Referring to fig. 1-2, a method for preparing a carbamylation reaction includes the following steps,

the method comprises the following steps: adding a p-chlorobenzoyl L-glutamic acid refined product, a methylamine aqueous solution and cuprous chloride into the microreactor;

step two: cooling the mixed solution to room temperature, and discharging to obtain a p-methylaminobenzoyl L-glutamic acid solution;

step three: transferring the p-toluoyl L-glutamic acid solution into a reaction kettle, adding water, 2.2eq NaOH solution (with the concentration of 30 percent), adding 1.5eq sodium sulfide, and reacting for 3 hours at 90 ℃;

step four: distilling the filtrate under reduced pressure to leave about 2V water;

step five: adding 8V water and 1.1eq zinc chloride into the other reaction kettle, adding concentrated hydrochloric acid to adjust the pH value to 2.0, and dissolving to be clear;

step six: dropwise adding the concentrated solution and concentrated hydrochloric acid into the reaction solution in the fifth step, and maintaining the pH value to be 2.0;

step seven: after the concentrated solution and the concentrated hydrochloric acid are dripped, stirring for 0.5h at room temperature, adding 5% active carbon, and continuously stirring for 0.5 h;

step eight: filtering the solution after reaction;

step nine: stirring for 1 hr, filtering, and drying at 70-80 deg.C.

According to the preparation method of the carbamylation reaction, the refined p-chlorobenzoyl L-glutamic acid, the methylamine water solution and cuprous chloride are added into the microreactor, and the microreactor is adopted to replace a conventional reaction kettle to perform reaction in the one-step reaction process of the carbamylation, so that the phenomena of long time, low efficiency, low yield, poor quality and more three wastes in the conventional process are changed, and the conditions of short process time, high efficiency, high yield, good quality and less three wastes are realized.

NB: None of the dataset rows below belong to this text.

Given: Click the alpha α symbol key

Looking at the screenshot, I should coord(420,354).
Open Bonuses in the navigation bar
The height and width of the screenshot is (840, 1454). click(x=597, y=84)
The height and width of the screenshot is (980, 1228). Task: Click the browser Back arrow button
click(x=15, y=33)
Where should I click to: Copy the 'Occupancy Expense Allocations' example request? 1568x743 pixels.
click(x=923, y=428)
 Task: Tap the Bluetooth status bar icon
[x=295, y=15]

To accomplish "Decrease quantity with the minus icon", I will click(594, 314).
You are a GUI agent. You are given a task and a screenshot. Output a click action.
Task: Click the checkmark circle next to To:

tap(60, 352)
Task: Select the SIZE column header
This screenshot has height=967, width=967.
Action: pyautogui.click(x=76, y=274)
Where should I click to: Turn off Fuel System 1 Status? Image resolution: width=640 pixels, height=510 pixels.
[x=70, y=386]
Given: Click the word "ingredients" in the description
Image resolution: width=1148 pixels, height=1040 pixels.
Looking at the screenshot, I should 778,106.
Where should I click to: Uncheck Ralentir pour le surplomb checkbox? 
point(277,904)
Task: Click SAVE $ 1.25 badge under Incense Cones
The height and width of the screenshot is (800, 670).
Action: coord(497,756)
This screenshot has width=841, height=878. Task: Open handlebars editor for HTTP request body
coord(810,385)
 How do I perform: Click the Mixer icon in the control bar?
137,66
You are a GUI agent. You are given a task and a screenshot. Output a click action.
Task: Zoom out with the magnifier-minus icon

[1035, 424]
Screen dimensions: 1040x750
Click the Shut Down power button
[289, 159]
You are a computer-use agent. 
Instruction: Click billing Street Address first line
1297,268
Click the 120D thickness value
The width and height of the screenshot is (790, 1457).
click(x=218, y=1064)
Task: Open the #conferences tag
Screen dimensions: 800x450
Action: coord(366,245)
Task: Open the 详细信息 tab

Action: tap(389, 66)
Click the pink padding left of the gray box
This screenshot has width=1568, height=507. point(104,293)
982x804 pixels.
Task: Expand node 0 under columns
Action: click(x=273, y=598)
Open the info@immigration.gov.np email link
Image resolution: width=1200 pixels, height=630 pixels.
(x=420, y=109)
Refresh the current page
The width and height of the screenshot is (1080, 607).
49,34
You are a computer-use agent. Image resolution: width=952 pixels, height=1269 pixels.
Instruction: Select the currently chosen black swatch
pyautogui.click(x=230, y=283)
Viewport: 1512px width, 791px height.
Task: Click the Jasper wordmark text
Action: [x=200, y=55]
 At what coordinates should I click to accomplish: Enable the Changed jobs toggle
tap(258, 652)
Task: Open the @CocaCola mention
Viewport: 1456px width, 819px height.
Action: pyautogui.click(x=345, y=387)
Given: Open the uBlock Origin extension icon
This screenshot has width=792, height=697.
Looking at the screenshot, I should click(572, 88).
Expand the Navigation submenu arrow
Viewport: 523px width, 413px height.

In the first step, the content of methylamine water solution in the microreactor is 10eq25%, the content of cuprous chloride is 15%, the temperature is controlled to be 130-; s6, controlling the internal temperature to be 10-30 ℃ in the process of dropwise adding the concentrated solution and concentrated hydrochloric acid; ensuring the temperature of the filtrate to be about 25 ℃ in the process of adjusting the pH of the filtrate; and (5) adjusting the pH of the filtrate filtered in the step S8 to 5.0-5.5 by using 20% NaOH solution.

When the method works, firstly adding a refined p-chlorobenzoyl L-glutamic acid product, 10eq25% methylamine water solution and 15% cuprous chloride into a microreactor, controlling the temperature at 130-, stirring for 0.5 hr, filtering, adjusting pH of the filtrate to 5.0-5.5 with 20% NaOH solution, controlling temperature to about 25 deg.C, stirring for 1 hr, filtering, and drying at 70-80 deg.C.

It is noted that, herein, relational terms such as first and second, and the like may be used solely to distinguish one entity or action from another entity or action without necessarily requiring or implying any actual such relationship or order between such entities or actions. Also, the terms "comprises," "comprising," or any other variation thereof, are intended to cover a non-exclusive inclusion, such that a process, method, article, or apparatus that comprises a list of elements does not include only those elements but may include other elements not expressly listed or inherent to such process, method, article, or apparatus.

Although embodiments of the present invention have been shown and described, it will be appreciated by those skilled in the art that changes, modifications, substitutions and alterations can be made in these embodiments without departing from the principles and spirit of the invention, the scope of which is defined in the appended claims and their equivalents.